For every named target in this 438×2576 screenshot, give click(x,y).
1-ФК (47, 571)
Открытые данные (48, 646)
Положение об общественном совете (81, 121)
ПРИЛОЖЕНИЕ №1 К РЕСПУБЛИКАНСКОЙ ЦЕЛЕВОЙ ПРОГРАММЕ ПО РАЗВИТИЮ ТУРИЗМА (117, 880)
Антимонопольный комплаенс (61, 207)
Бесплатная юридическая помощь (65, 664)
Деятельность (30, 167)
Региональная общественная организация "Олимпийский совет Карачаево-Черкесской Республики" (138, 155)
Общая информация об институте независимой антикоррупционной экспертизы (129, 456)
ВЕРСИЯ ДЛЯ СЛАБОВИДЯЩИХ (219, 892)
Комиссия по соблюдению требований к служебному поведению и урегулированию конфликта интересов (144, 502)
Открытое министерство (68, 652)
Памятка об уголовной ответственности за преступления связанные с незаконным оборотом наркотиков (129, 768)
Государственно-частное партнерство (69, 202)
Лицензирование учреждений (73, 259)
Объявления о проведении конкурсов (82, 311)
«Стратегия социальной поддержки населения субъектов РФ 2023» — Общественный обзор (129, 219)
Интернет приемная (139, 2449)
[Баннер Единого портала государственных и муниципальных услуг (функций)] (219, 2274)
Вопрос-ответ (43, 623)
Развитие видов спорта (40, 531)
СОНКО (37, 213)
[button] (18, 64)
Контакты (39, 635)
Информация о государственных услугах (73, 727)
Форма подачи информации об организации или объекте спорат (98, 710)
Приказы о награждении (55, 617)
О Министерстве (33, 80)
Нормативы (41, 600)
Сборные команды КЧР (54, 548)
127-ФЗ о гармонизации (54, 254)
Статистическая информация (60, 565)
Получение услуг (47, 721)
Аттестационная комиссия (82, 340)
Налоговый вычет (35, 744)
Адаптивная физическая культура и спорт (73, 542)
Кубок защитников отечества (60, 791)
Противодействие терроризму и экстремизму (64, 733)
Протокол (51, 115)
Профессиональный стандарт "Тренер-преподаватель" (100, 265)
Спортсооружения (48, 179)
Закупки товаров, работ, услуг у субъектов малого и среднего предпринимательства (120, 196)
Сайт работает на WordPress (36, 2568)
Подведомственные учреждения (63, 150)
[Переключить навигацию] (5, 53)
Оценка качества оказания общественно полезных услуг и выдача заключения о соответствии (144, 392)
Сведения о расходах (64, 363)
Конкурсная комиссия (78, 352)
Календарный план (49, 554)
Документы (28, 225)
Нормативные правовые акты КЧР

Task item: Exact repetition of every entry in the data is required.

Worked solution:
For every named target in this 438×2576 screenshot, give click(x,y).
1-ФК (47, 571)
Открытые данные (48, 646)
Положение об общественном совете (81, 121)
ПРИЛОЖЕНИЕ №1 К РЕСПУБЛИКАНСКОЙ ЦЕЛЕВОЙ ПРОГРАММЕ ПО РАЗВИТИЮ ТУРИЗМА (117, 880)
Антимонопольный комплаенс (61, 207)
Бесплатная юридическая помощь (65, 664)
Деятельность (30, 167)
Региональная общественная организация "Олимпийский совет Карачаево-Черкесской Республики" (138, 155)
Общая информация об институте независимой антикоррупционной экспертизы (129, 456)
ВЕРСИЯ ДЛЯ СЛАБОВИДЯЩИХ (219, 892)
Комиссия по соблюдению требований к служебному поведению и урегулированию конфликта интересов (144, 502)
Открытое министерство (68, 652)
Памятка об уголовной ответственности за преступления связанные с незаконным оборотом наркотиков (129, 768)
Государственно-частное партнерство (69, 202)
Лицензирование учреждений (73, 259)
Объявления о проведении конкурсов (82, 311)
«Стратегия социальной поддержки населения субъектов РФ 2023» — Общественный обзор (129, 219)
Интернет приемная (139, 2449)
[Баннер Единого портала государственных и муниципальных услуг (функций)] (219, 2274)
Вопрос-ответ (43, 623)
Развитие видов спорта (40, 531)
СОНКО (37, 213)
[button] (18, 64)
Контакты (39, 635)
Информация о государственных услугах (73, 727)
Форма подачи информации об организации или объекте спорат (98, 710)
Приказы о награждении (55, 617)
О Министерстве (33, 80)
Нормативы (41, 600)
Сборные команды КЧР (54, 548)
127-ФЗ о гармонизации (54, 254)
Статистическая информация (60, 565)
Получение услуг (47, 721)
Аттестационная комиссия (82, 340)
Налоговый вычет (35, 744)
Адаптивная физическая культура и спорт (73, 542)
Кубок защитников отечества (60, 791)
Противодействие терроризму и экстремизму (64, 733)
Протокол (51, 115)
Профессиональный стандарт "Тренер-преподаватель" (100, 265)
Спортсооружения (48, 179)
Закупки товаров, работ, услуг у субъектов малого и среднего предпринимательства (120, 196)
Сайт работает на WordPress (36, 2568)
Подведомственные учреждения (63, 150)
[Переключить навигацию] (5, 53)
Оценка качества оказания общественно полезных услуг и выдача заключения о соответствии (144, 392)
Сведения о расходах (64, 363)
Конкурсная комиссия (78, 352)
Календарный план (49, 554)
Документы (28, 225)
Нормативные правовые акты КЧР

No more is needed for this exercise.